**DATA SHOWN:**
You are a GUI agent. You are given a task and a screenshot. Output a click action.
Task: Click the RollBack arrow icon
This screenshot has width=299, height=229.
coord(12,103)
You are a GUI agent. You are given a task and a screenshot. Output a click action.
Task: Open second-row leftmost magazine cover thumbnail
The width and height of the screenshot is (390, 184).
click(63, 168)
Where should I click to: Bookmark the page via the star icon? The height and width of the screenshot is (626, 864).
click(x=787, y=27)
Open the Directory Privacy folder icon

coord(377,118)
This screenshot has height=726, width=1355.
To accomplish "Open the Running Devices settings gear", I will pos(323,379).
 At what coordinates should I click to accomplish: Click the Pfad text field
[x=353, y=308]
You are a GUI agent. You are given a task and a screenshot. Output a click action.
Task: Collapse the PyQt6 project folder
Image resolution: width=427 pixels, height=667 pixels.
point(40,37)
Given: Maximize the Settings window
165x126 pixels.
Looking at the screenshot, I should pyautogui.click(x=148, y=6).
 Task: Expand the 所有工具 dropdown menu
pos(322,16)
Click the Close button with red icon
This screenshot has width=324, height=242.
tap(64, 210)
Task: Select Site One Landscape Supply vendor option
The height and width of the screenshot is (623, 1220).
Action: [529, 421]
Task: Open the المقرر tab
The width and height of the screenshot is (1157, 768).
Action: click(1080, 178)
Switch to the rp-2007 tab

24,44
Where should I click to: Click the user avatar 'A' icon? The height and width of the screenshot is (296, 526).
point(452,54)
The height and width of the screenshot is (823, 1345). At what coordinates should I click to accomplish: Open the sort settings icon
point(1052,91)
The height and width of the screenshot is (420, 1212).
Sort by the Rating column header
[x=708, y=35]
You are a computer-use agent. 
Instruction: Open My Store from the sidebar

**WRITTEN TASK:** Format each line of the records above as a row of a Markdown table with the columns Row and Text. Put the row number in Row and the line in Text, and leave out blank lines.

**FULL ANSWER:**
| Row | Text |
|---|---|
| 1 | You are a GUI agent. You are given a task and a screenshot. Output a click action. |
| 2 | Task: Click the RollBack arrow icon |
| 3 | This screenshot has width=299, height=229. |
| 4 | coord(12,103) |
| 5 | You are a GUI agent. You are given a task and a screenshot. Output a click action. |
| 6 | Task: Open second-row leftmost magazine cover thumbnail |
| 7 | The width and height of the screenshot is (390, 184). |
| 8 | click(63, 168) |
| 9 | Where should I click to: Bookmark the page via the star icon? The height and width of the screenshot is (626, 864). |
| 10 | click(x=787, y=27) |
| 11 | Open the Directory Privacy folder icon |
| 12 | coord(377,118) |
| 13 | This screenshot has height=726, width=1355. |
| 14 | To accomplish "Open the Running Devices settings gear", I will pos(323,379). |
| 15 |  At what coordinates should I click to accomplish: Click the Pfad text field |
| 16 | [x=353, y=308] |
| 17 | You are a GUI agent. You are given a task and a screenshot. Output a click action. |
| 18 | Task: Collapse the PyQt6 project folder |
| 19 | Image resolution: width=427 pixels, height=667 pixels. |
| 20 | point(40,37) |
| 21 | Given: Maximize the Settings window |
| 22 | 165x126 pixels. |
| 23 | Looking at the screenshot, I should pyautogui.click(x=148, y=6). |
| 24 |  Task: Expand the 所有工具 dropdown menu |
| 25 | pos(322,16) |
| 26 | Click the Close button with red icon |
| 27 | This screenshot has width=324, height=242. |
| 28 | tap(64, 210) |
| 29 | Task: Select Site One Landscape Supply vendor option |
| 30 | The height and width of the screenshot is (623, 1220). |
| 31 | Action: [529, 421] |
| 32 | Task: Open the المقرر tab |
| 33 | The width and height of the screenshot is (1157, 768). |
| 34 | Action: click(1080, 178) |
| 35 | Switch to the rp-2007 tab |
| 36 | 24,44 |
| 37 | Where should I click to: Click the user avatar 'A' icon? The height and width of the screenshot is (296, 526). |
| 38 | point(452,54) |
| 39 | The height and width of the screenshot is (823, 1345). At what coordinates should I click to accomplish: Open the sort settings icon |
| 40 | point(1052,91) |
| 41 | The height and width of the screenshot is (420, 1212). |
| 42 | Sort by the Rating column header |
| 43 | [x=708, y=35] |
| 44 | You are a computer-use agent.  |
| 45 | Instruction: Open My Store from the sidebar |